How one US couple made the big move to Ireland 

The decision to move from a small suburb just outside of Buffalo, New York to Ireland was something that came about sort of accidentally after my husband Stephen and I spent our first anniversary in Ireland in 2012.

It was the first visit to Ireland for me, but another trip of many for Stephen. With more family in Ireland than in the U.S., going back to the place where he'd spent so many summers and had so, so many cousins was always more of a trip home than heading back to New York ever was.

So, after spending a week and a half traveling the country from Dublin to Kinsale, up through Connemara and back to Dublin, we headed back to a cool and blustery Buffalo that was just turning its back on summer and heading into what was always a long, cold, snowy winter.
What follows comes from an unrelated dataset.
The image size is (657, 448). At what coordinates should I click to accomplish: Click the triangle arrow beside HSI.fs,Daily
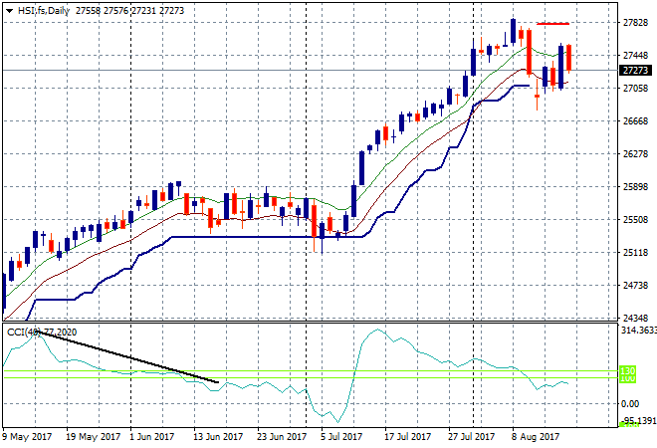8,10
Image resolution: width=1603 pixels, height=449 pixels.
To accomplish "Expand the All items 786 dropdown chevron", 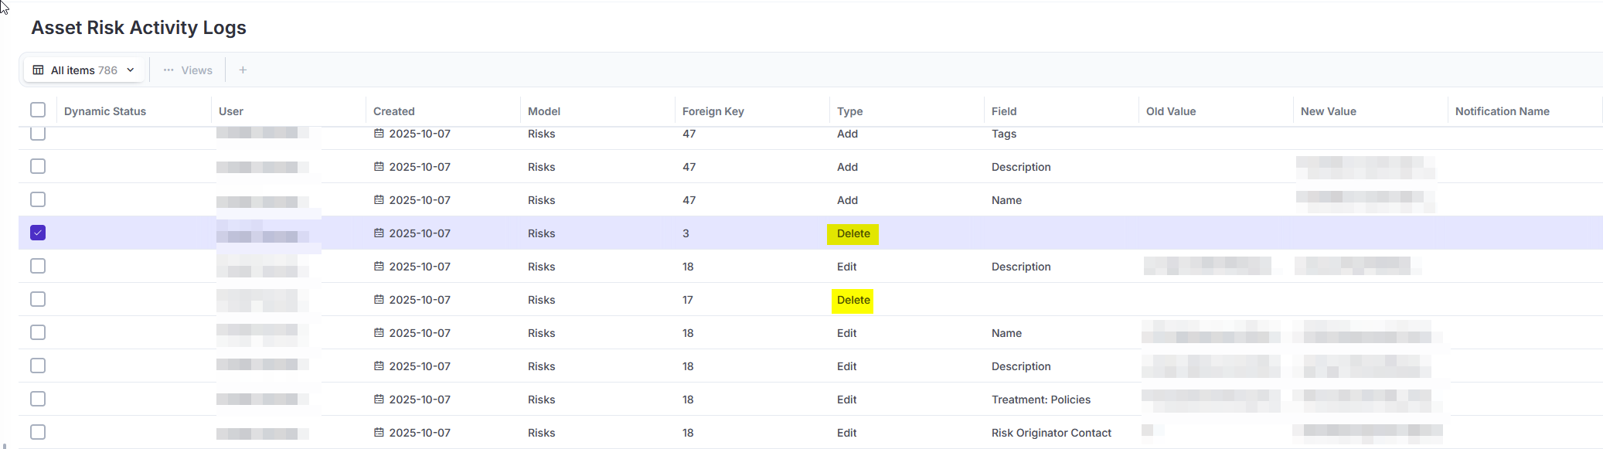I will (131, 70).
There was something anti-climactic about going back to the same neon lights and signs, the same rows of fast food joints, the same streets.

Kinsale. Credit: Tourism Ireland

Kinsale. Credit: Tourism Ireland

Memories of Ireland

Memories of Ireland were still very, very fresh. We'd walked the harbor in Kinsale, and found an amazing little pub and restaurant to spend our first-anniversary dinner. We'd hiked out into the middle of farmers' fields to find ancient ring forts and to make friends with a few sheepdogs.
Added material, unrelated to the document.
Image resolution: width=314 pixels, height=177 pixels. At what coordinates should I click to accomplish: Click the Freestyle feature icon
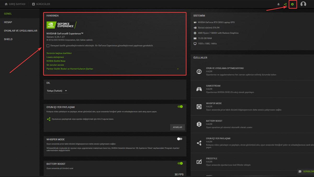[x=199, y=162]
We'd followed signs that took us well off the GPS maps, along winding beach roads and down to the pristine Atlantic coast – and made friends with a few horses there. We toured a distillery, visited more than a few pubs, and stayed in Galway the same night that a rally race was going on through the city (quite accidentally).

And, maybe most importantly, we spent time with some of his family.

We'd already planned on downsizing our house, but we hadn't decided where we were going to go. I had figured it was going to be somewhere in the Northeast U.S., to be at least semi-close to my parents. But when the question, “Hey... think we should move to Ireland?” was asked, the answer was a resounding, “Sure, why not?!”

There was no talking, no discussion, no hashing out of details. That would all come with time, we figured, and the decision was based as much on what we didn't want as what we did. We didn't want regrets, we didn't want to look back on opportunities and realize that we missed out on something that could have been.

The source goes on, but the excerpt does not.